Sunday, 23 December 2012

Food waste a new opportunity for entrepreneurs


Grounds for improvement: used coffee becomes the basis for mushroom-growing kits from Back to the Roots
Grounds for improvement: used coffee becomes the basis for mushroom-growing kits from Back to the Roots
Hong Kong (CNN) -- Two years ago, the sight of pristine-looking peas that had arrived all the way from Kenya to London made an impression on a would-be entrepreneur, Jenny Dawson. The peas had been tossed aside at a wholesale food market, getting ready to be sent to the landfill.
Soon after that, on a friend's farm, crates of apples, deemed too small for their buyer, were left out to rot.
Seeing all this waste pushed Dawson, 27, who formerly worked for a hedge fund, to start a business using surplus produce. The model for Rubies in the Rubble, her jam and chutney business, was born, with the goal using food that would otherwise get tossed to create foods that people would buy.

(Rows of pointing data)
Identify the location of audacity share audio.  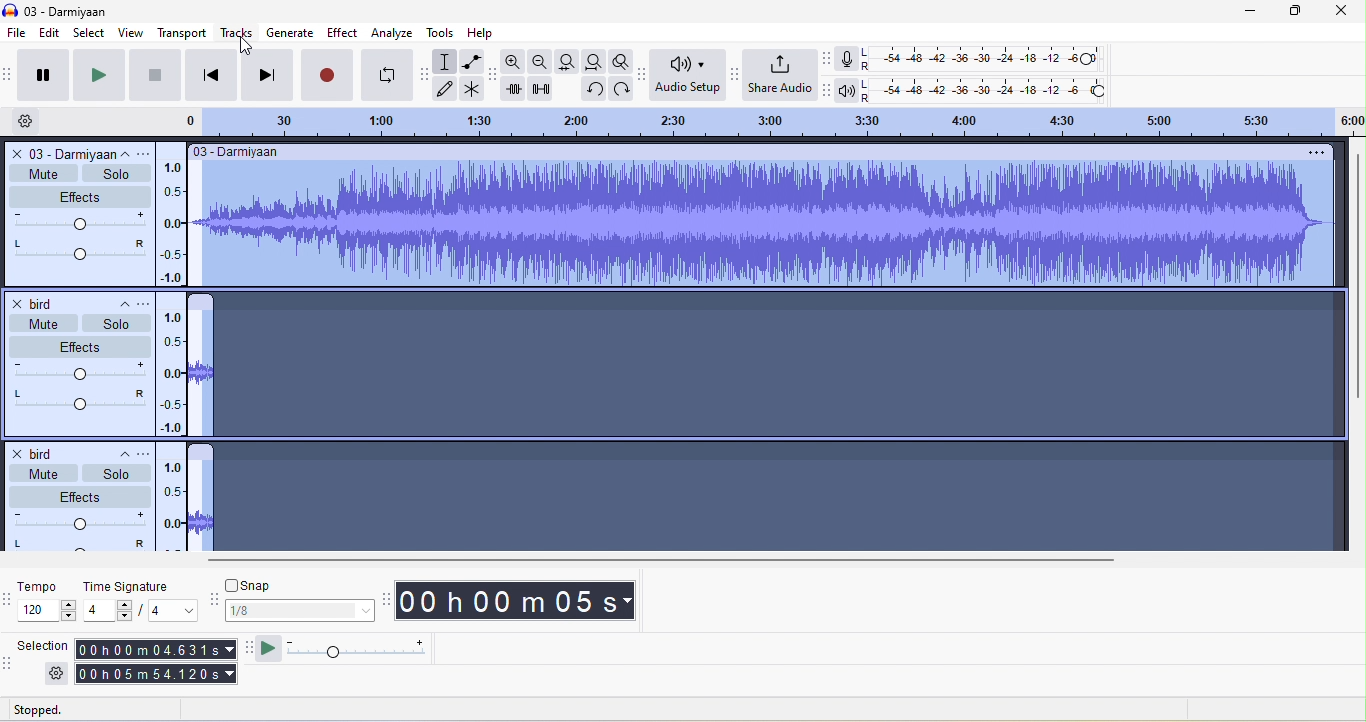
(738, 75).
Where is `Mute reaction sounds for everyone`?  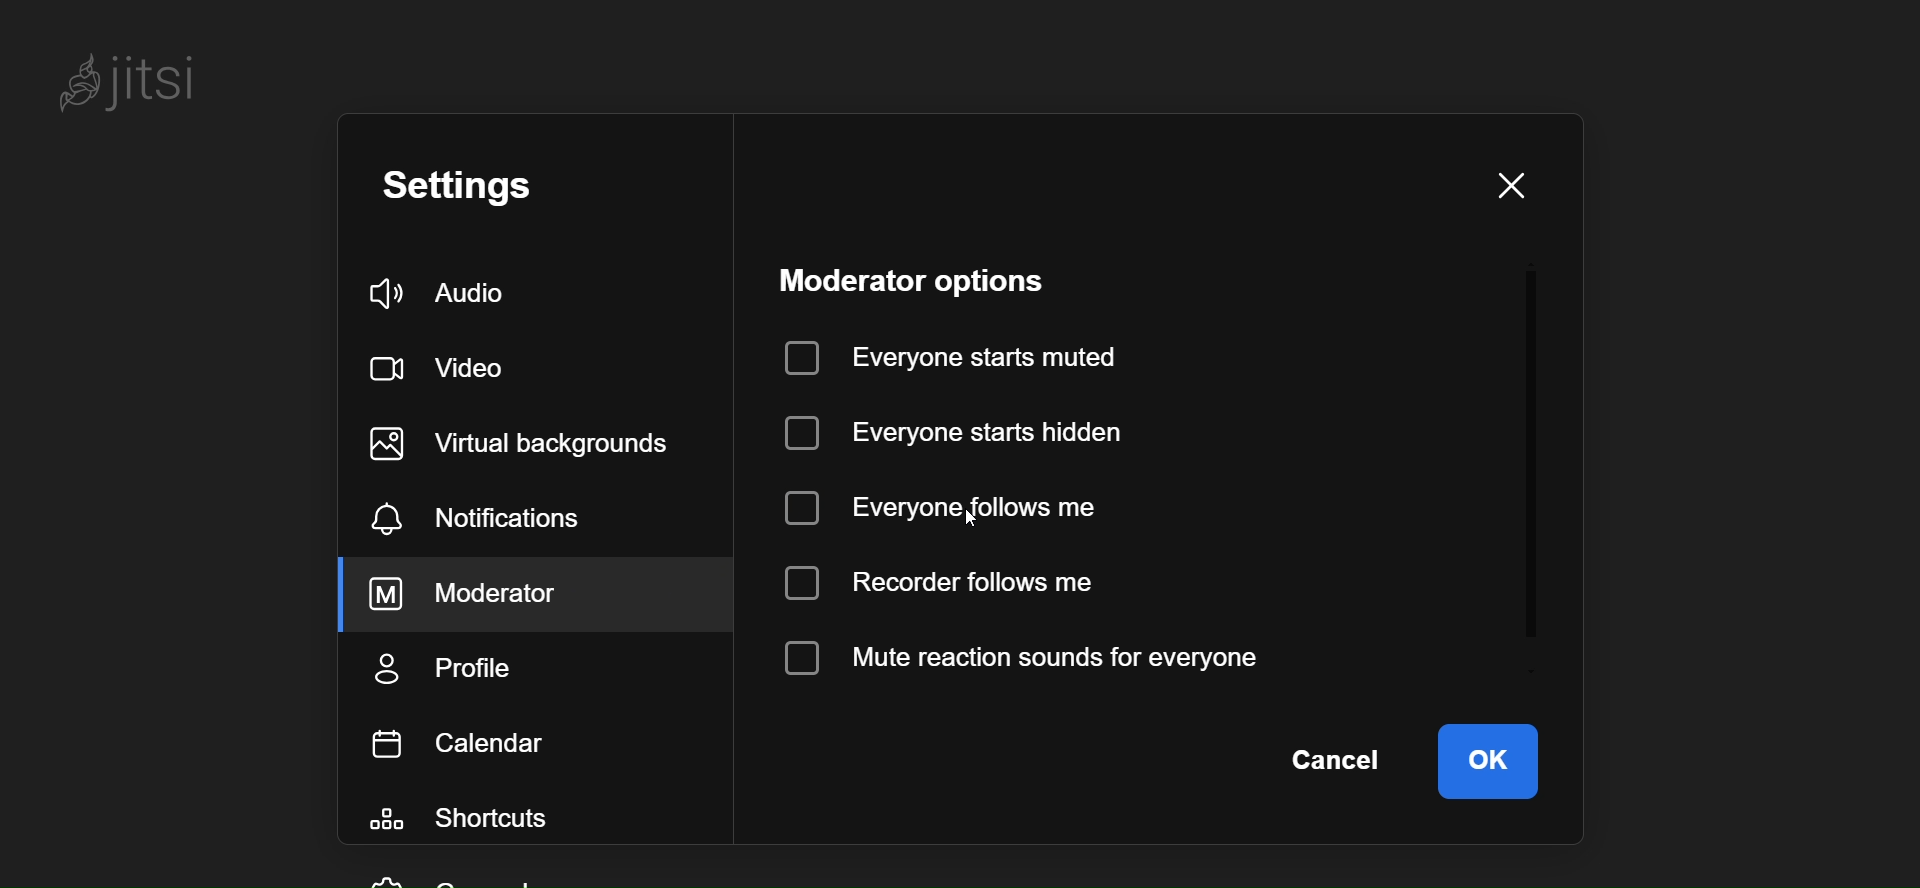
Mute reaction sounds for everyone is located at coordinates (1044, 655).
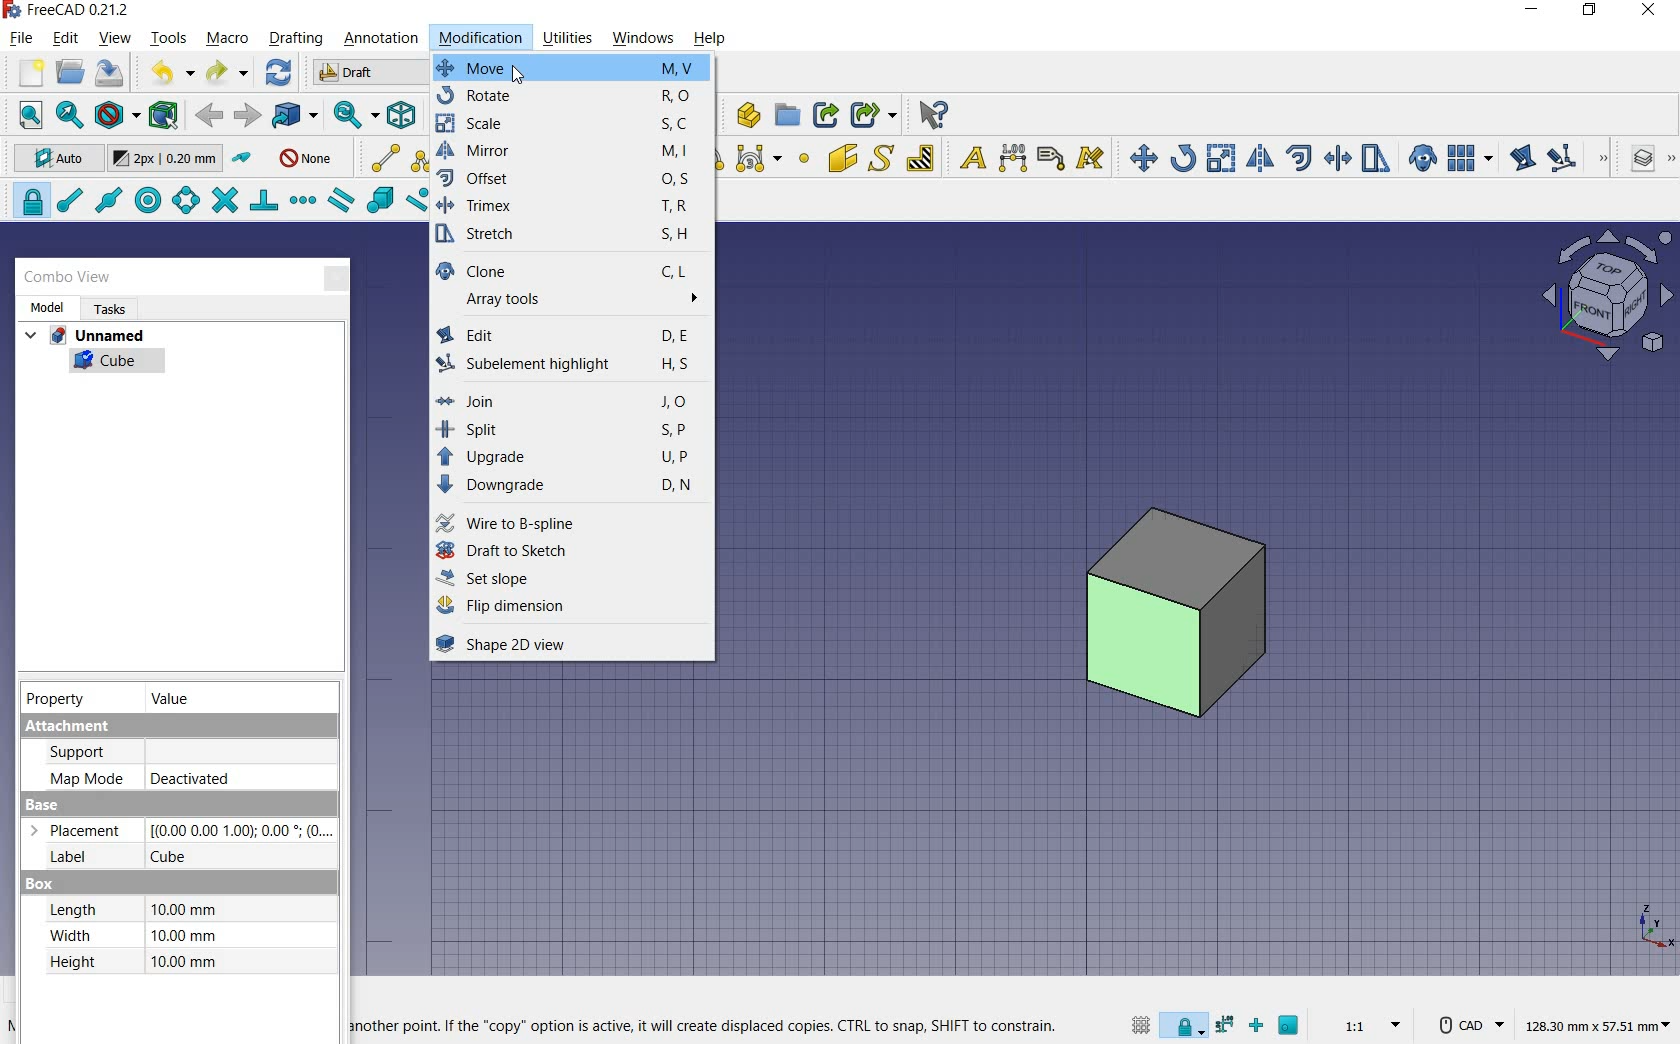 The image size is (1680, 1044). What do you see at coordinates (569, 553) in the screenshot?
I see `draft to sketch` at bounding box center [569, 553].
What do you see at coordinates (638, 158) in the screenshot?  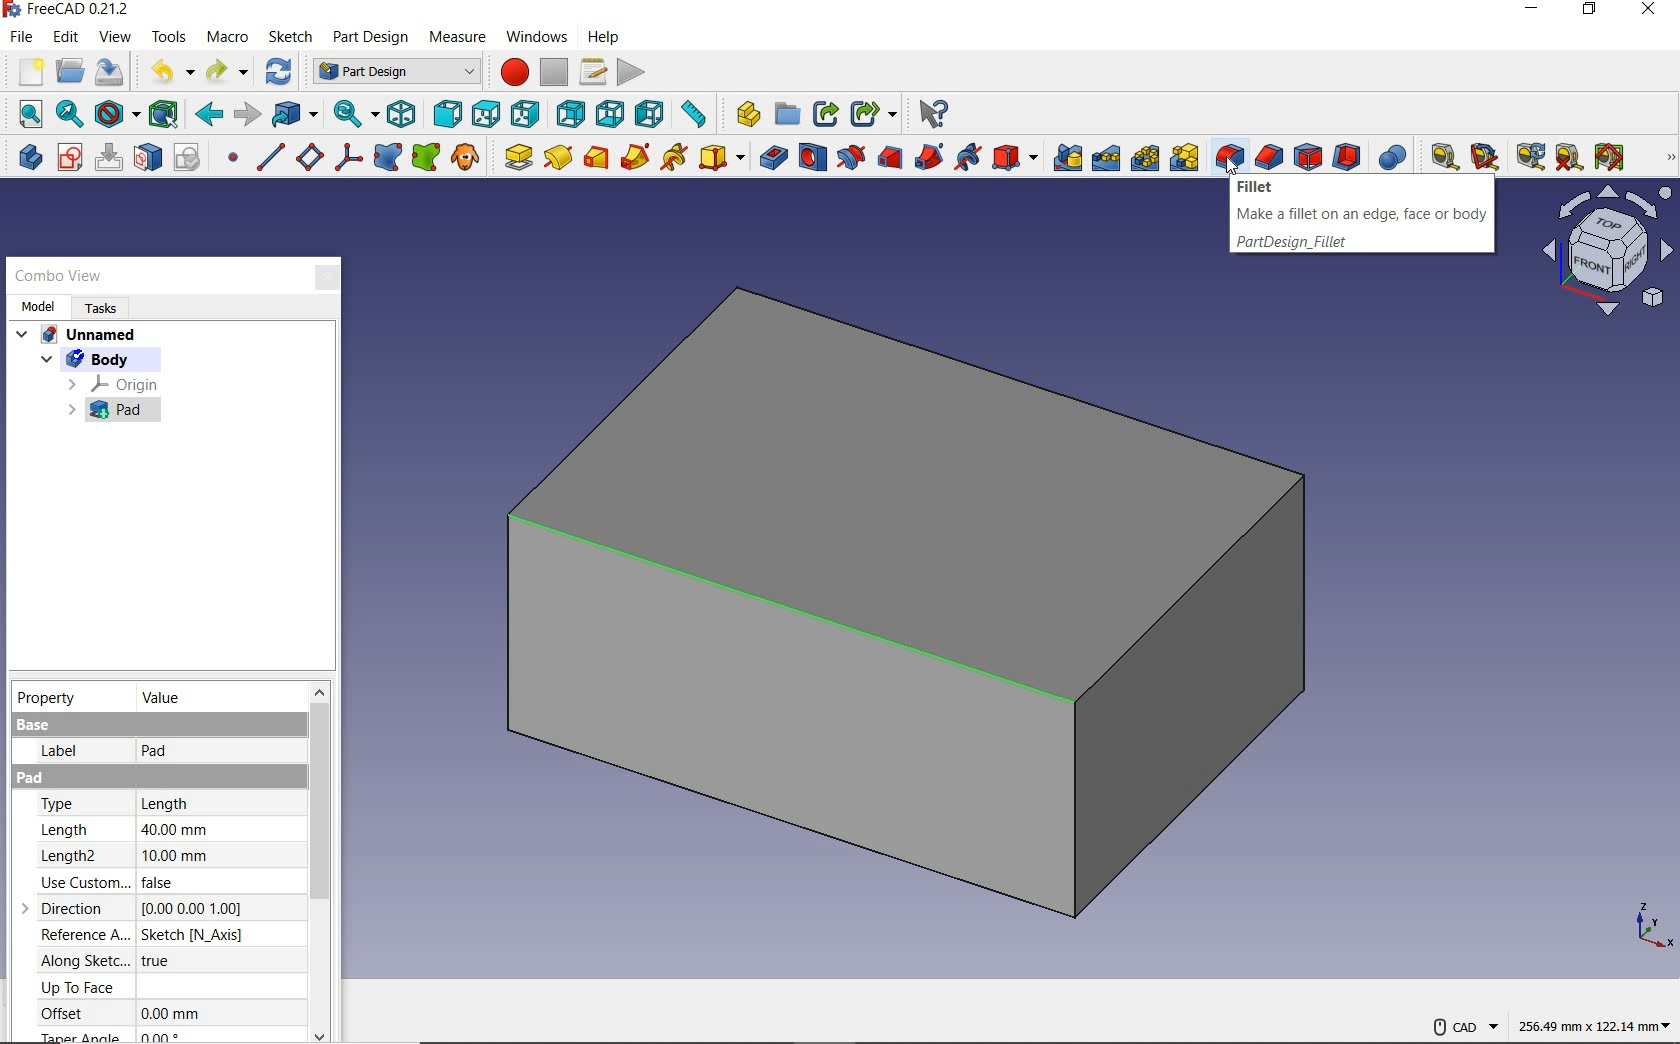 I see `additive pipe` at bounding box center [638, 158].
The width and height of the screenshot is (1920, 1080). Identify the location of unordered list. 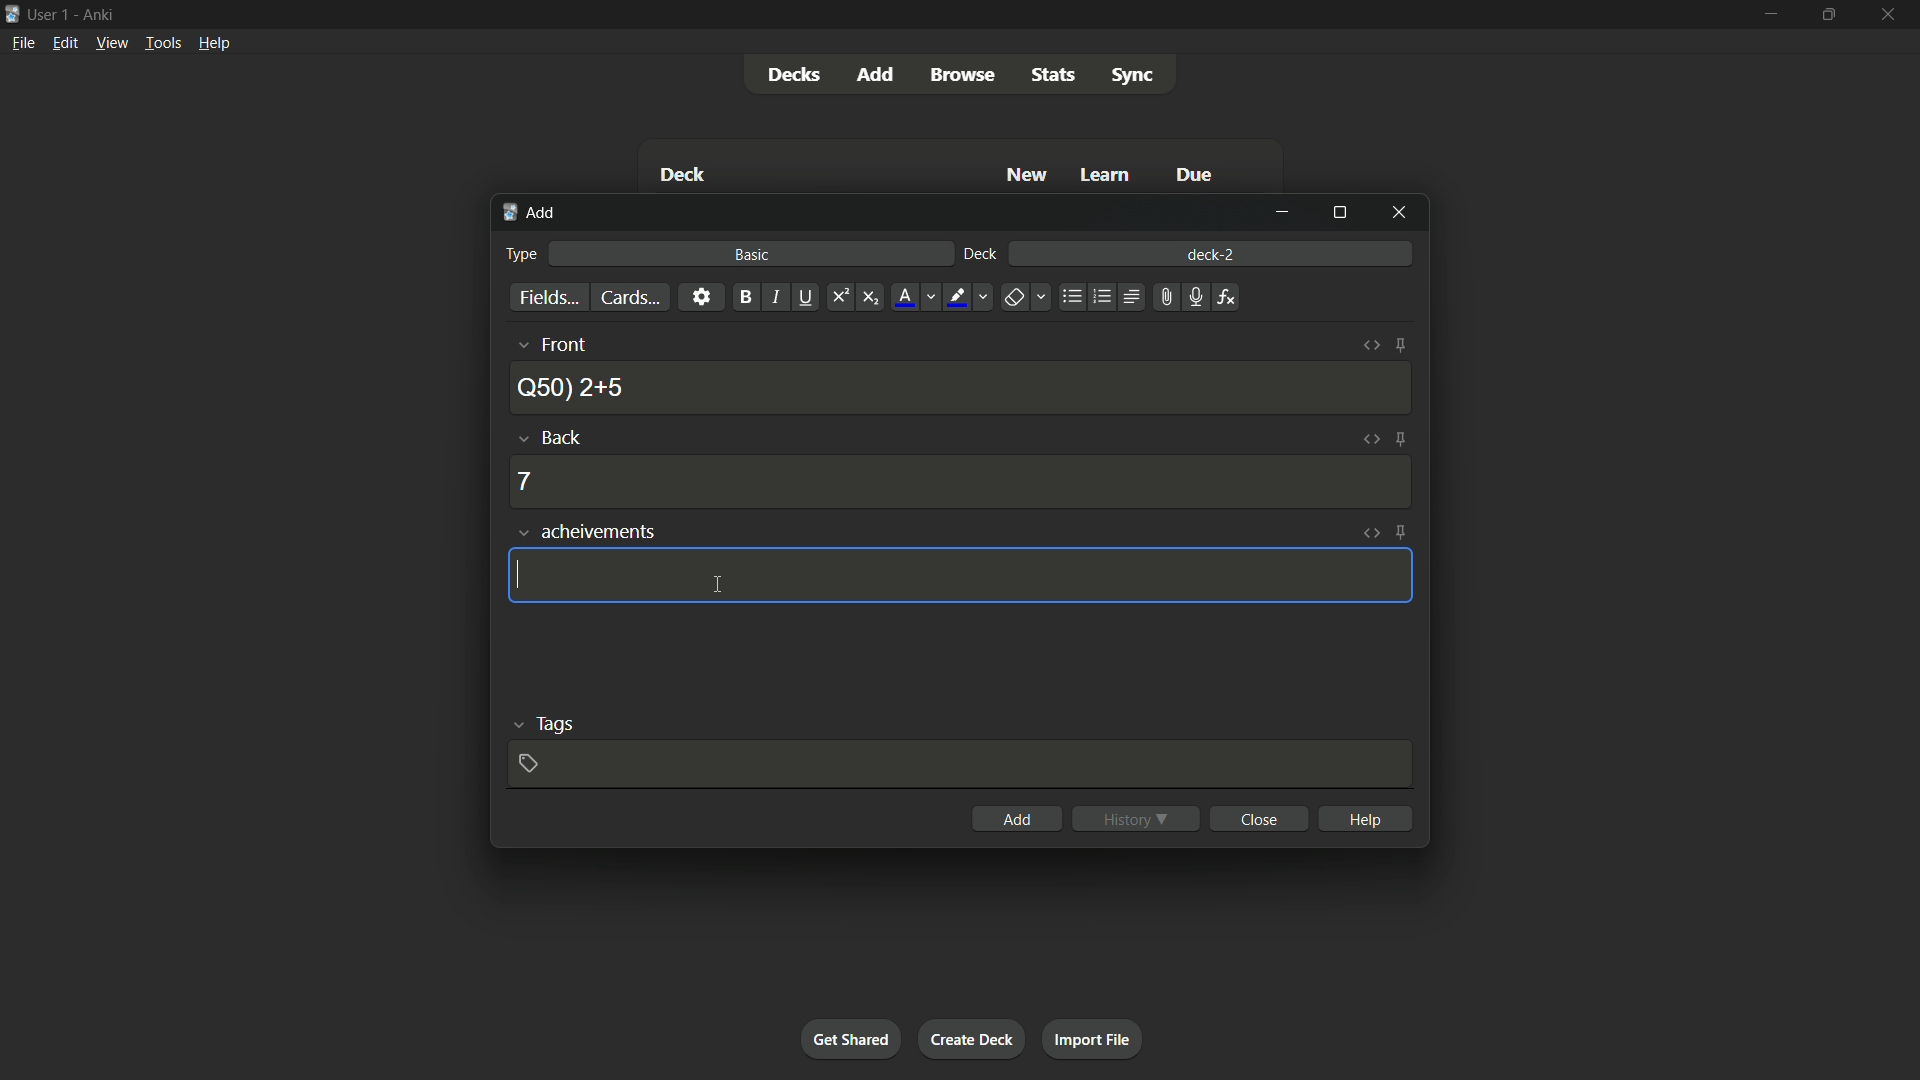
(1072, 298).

**EXERCISE REQUIREMENTS**
**A.** In the food waste article, begin at the words "Sunday, 23 December" and stop after "out to rot.". Write that part out again, swapping "peas" for "beans".
**B.** Shorten the paragraph of the food waste article that opens "Seeing all this waste pushed Dawson", keeping its main facts.

**ANSWERS FOR THIS EXERCISE**
**A.**
Sunday, 23 December 2012

Food waste a new opportunity for entrepreneurs


Grounds for improvement: used coffee becomes the basis for mushroom-growing kits from Back to the Roots
Grounds for improvement: used coffee becomes the basis for mushroom-growing kits from Back to the Roots
Hong Kong (CNN) -- Two years ago, the sight of pristine-looking beans that had arrived all the way from Kenya to London made an impression on a would-be entrepreneur, Jenny Dawson. The beans had been tossed aside at a wholesale food market, getting ready to be sent to the landfill.
Soon after that, on a friend's farm, crates of apples, deemed too small for their buyer, were left out to rot.

**B.** The waste led Dawson, 27, a former hedge fund worker, to found Rubies in the Rubble, a jam and chutney business that turns surplus produce, which would otherwise be thrown away, into food people will buy.